SRP means that a class should have only one reason to change.

So, a modification in Car class should mean that the Car conceptual model changed.

BUT, as you encapsulated Bird and Planet inside Car (worse yet if they are private), so now Car class has THREE reasons to change:

  1. Modifying the Car conceptual model and/or behaviour;
  2. Modifying the Bird conceptual model and/or behaviour;
  3. Modifying the Planet conceptual model and/or behaviour;

The problem here has two components:

  1. Bird and Planet are contained (as opposed to aggregated) in Car class;
  2. Bird and Planet are not conceptually related to Car, much less by some containment relationship.

Or, plainly speaking (and I hope you did so as a didactic exercise), the architecture shown simply doesn't make sense.

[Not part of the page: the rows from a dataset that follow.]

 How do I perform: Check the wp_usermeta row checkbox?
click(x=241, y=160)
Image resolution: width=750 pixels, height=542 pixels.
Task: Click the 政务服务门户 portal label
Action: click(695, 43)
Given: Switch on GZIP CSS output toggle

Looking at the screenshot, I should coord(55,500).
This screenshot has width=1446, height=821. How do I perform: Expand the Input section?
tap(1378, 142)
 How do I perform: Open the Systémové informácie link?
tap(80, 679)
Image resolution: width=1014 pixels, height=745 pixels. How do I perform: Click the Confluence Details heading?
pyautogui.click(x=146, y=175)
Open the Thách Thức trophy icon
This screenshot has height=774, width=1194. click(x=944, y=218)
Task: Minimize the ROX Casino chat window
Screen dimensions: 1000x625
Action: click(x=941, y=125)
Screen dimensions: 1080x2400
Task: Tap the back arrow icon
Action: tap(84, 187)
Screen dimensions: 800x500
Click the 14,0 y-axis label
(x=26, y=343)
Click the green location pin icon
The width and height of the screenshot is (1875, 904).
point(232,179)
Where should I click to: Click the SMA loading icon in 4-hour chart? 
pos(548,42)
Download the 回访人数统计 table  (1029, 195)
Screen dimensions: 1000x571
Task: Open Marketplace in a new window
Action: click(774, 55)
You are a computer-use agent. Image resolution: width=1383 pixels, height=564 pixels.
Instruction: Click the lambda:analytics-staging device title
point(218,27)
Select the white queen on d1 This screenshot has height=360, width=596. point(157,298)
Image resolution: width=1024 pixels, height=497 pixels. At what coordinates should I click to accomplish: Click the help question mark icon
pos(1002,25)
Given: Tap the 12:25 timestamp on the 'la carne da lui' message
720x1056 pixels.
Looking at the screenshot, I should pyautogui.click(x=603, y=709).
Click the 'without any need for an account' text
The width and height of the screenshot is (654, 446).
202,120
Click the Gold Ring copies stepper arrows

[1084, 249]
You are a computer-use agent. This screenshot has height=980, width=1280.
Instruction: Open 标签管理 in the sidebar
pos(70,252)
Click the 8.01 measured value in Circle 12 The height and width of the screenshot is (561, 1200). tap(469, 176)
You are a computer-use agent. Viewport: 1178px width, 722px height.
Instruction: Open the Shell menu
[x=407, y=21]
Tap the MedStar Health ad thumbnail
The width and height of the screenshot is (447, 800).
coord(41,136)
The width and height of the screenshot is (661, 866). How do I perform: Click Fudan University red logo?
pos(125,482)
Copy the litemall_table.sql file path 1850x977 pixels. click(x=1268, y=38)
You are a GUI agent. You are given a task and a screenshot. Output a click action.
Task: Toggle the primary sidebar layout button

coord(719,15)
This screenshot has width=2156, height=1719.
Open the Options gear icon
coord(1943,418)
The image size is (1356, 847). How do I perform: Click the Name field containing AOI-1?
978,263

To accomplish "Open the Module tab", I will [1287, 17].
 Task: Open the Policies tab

Example with aggregation (in Python). The non-cohesive classes are defined outside the Car class definition, which references them. Car depends from Bird and Planet, but now Bird and Planet exist on their own.

class Bird():
    hasWings = True

class Planet():
    isFlat = False

class Car():
    owner = Bird()
    substrate = Planet()

Example with parameter-passing (just the car class, suppose the other classes are similar as above). Now the Car constructor (the __init__ method in python) takes instances as parameters. This might or might not be prefered. The dependency and coupling remains, but perhaps more concrete now.

class Car():
    def __init__(bird, planet)
        owner = bird
        substrate = planet

In the end this whole issue of cohesion and coupling doesn't have so much to do with the software itself, but with the developers. Compilers won't mind if your namespaces, project folders and file distribution is messy, as long as it "compiles". But it wouldn't make ANY SENSE to do as you did (put a Bird and a Planet class inside a Car class). Just to begin, your versioning of each class would be very messed.

So, the purity you shouldn't violate is not that written in books for the sake of it. This purity is (or should have been) derived of human beings struggling with machine instructions. Object-Orientation, and Software Architecture in general, is not intended for the machine, but for the developer's (piece of) mind.